Yazan: Mahmut Yesari

Daha yüzünü görmedim ama, seni seveceğimi muhakkak biliyo­rum. Çünkü, sevilecek olan, asıl sen değilsin; bendeki sevmek arzu­sudur.

Boyun posun, kaşın gözün, ren­gin, şeklin hakkında hiçbir fikrim yok. Bunu, düşünmek de istemi­yorum. Çünkü, düşünceler, duy­guları değil; duygular, düşünceleri daha fazla peşine takıp sürüklü­yor.

Birbirimizi sevmekte ne se­nin gençliğin ne de benim yaşlı­lığım mühim bir rol oynayacak.

İnsanların muayyen yaşlarda, mu­ayyen zaafları, iptilâları (düşkünlük) olduğu söylenirse de bir kere sevmeğe niyet ettiler mi, yaşlılığın, gençli­ğin, çirkinliğin, güzelliğin yerine, tesadüflerin şartları hâkim oluyor. Ve bunu, hiçbir kuvvet değiştire­miyor.

Birbirimize, nerede ve nasıl tesadüf edeceğiz? Sokakta mı, va­purda mı, bir ahbap evinde mi? Te­sadüf, dedikten sonra, bunu fazla düşünmeğe ne lüzum var?

Yalnız, karşılaştığımız yerin havası, dekoru, birbirimize yaklaş­mamızı belki biraz geciktirir; bel­ki de zaman kazandırır, o kadar.

Nasıl tanışacağız? Belki, bizi, birbirimizle tanıştıracaklar; belki de buna, yere düşen bir mendil, rüzgâra kapılmış bir küçük kâğıt parçası sebep olacak. Bir yangın, bir kaza, bir tehlike korkusu, bir fırtına, bir sağanak, hatta bir kah­kaha da bizim tanışmamızda birer rol alabilir.

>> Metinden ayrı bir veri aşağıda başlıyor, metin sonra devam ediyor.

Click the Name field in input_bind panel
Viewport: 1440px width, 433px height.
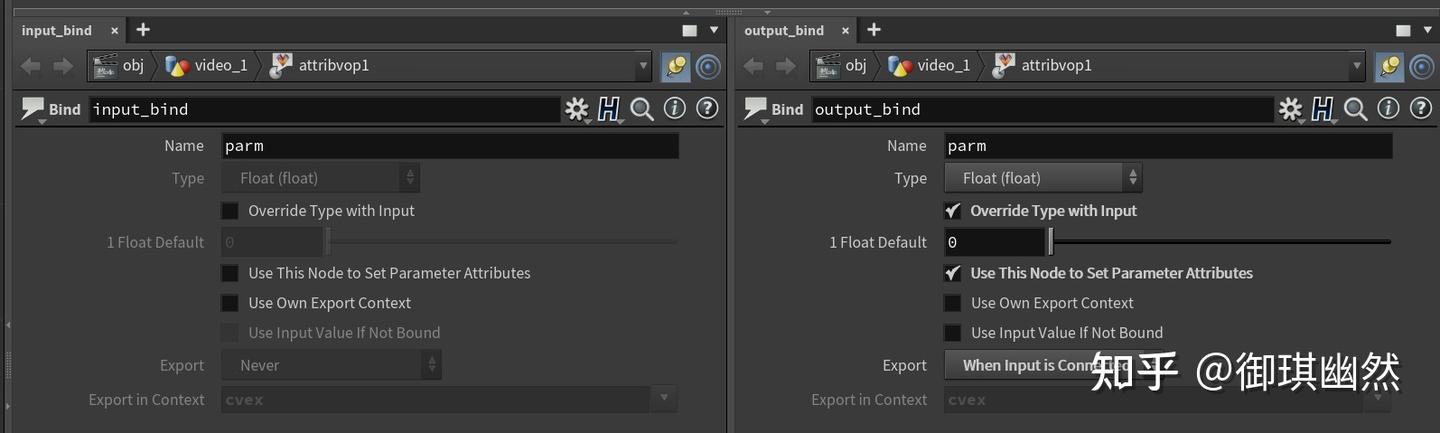449,146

Birbirimize tesadüf ettiğimiz zaman, diyorum, karşılaştığımız zaman, demiyorum. Çünkü doğru değil! Biz, belki o gün, o saate ka­dar, kim bilir, birbirimizi kaç defa gördük. Belki aynı camekân önün­de aynı zamanda durduk, baktık; belki bir vakayı bir hâdiseyi yan yana seyrettik; konuşmuş, gülüş­müş olmamız da mümkün!

Bunu, ikimiz de hatırlamayız. Çünkü, bir niyetle, bir maksatla bakmadığımız, dikkat etmediği­miz için, birbirimizi hiç görmedik, sayılırız.

Bizim, muhakkak birbirimizi sevmemiz mi lâzım? Hayır! Fakat bu tehlikeden kaçmamıza, bu kaza­yı savmamıza da imkân yok. Çün­kü, sen kadınsın, mutlaka sevile­cek ve seveceksen; ben, erkeğim, mutlaka seveceğim!

Ancak, şahıslar değişecek, netice değişmeyecek.

Belki, sen, beni sevmek için, kendini zorlayacaksın; belki de ben, seni sevebileceğime kendimi inandıracağım.

Belki, şaka, alay, eğlence ol­sun diye, gözümü, gönlümü çelmek isteyeceksin. Ben, bunu sez­miş bile olsam, hoş göreceğim. Çünkü, sevilmek, beğenilmek, ya­lancıktan da olsa, insanın guru­runu okşar.

Yalana inandırmış olmanın keyfi de seni sarhoş edecek. Sar­hoşluk, iradeyi kırar.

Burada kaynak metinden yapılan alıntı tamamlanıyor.